The chamber proposed that maximum corporate tax rate should be reduced to 25 percent for private limited and 20 percent for public limited companies.
The chamber proposed that companies incurring losses in a financial year should be exempted from turnover tax u/s 113. Association of persons be exempted from advance tax u/s 147, irrespective of limit.
The KCCI noted that corporate tax rates at 35 percent in case of a public limited company, 37 percent for a private limited company and 41 percent for a banking company are on higher side.
The chamber noted high taxes act as incentive for tax evasion, disincentive for investment and disincentive for corporatisation of businesses. The chamber proposed that the period for one percent reduction in corporate tax on newly listed company on the stock exchange be extended from one year to 5 years with 5 percent reduction in the tax rate. The chamber noted that one percent reduction in the tax for a company for getting enlisted on stock exchange during 1st July 2005 to 30 June 2006 is an incentive but for a very short period.
Regarding salaried class, the chamber suggested that taxable income exemption limit be raised to Rs 300,000 and maximum tax rate be reduced from 35 percent to 25 percent.

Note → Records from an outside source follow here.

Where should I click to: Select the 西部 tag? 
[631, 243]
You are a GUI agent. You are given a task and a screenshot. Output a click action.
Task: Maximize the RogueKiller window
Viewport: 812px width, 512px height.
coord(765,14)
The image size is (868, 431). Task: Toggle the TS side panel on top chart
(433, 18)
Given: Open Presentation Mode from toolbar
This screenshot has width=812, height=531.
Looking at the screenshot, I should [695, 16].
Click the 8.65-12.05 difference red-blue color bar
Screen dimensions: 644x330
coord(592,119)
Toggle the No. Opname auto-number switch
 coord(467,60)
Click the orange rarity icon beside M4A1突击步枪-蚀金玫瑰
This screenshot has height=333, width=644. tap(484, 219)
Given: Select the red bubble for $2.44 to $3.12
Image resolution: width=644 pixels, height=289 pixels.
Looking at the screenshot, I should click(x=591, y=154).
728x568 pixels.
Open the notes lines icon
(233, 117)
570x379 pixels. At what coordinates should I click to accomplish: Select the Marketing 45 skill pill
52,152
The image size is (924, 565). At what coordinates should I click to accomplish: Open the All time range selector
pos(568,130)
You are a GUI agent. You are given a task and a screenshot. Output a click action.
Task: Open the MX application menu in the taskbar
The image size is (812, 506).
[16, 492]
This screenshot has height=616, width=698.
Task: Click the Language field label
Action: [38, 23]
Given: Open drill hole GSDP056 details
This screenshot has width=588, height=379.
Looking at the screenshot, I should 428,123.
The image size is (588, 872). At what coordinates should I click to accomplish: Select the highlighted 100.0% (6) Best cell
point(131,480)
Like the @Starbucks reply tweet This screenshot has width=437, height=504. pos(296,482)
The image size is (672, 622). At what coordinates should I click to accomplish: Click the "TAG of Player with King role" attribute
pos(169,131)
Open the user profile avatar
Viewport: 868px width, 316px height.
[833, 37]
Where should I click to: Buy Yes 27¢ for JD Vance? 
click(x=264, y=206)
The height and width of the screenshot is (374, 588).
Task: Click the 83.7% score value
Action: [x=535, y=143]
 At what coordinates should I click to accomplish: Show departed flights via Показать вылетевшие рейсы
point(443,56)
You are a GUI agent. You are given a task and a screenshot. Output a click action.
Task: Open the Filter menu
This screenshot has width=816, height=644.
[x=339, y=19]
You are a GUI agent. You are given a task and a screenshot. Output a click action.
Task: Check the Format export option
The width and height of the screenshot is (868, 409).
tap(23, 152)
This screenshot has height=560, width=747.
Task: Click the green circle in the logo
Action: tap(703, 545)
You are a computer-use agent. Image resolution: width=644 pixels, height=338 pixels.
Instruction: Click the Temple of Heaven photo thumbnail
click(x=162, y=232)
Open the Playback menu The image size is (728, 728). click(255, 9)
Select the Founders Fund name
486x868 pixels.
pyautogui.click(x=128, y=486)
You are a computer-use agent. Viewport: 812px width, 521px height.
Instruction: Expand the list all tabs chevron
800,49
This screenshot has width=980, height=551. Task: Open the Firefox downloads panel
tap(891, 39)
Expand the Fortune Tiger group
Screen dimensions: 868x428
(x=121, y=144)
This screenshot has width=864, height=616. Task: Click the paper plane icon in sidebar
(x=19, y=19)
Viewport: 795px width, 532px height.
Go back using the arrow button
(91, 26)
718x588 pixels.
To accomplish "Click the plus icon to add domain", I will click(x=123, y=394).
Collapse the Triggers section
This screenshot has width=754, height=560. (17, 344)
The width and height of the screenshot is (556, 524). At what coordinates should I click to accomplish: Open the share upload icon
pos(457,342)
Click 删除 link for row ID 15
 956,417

The KCCI further proposed that limit for including perquisites in salary income be raised to Rs 10,50,000. Educational expenses be deductible on straight line against total income and the house rent exemption of 45 percent based salary from total income should be same for all salaried person, without any maximum threshold.
Valuation of conveyance or conveyance allowance paid in case as per the provision of income tax rule 2002 for salary income below Rs 600,000 should be applicable to all salaried employees irrespective of ceiling. The chamber suggested that salary tax of an employee, borne by the employer, should be allowed without considering it as a perquisite and should not be grossed up.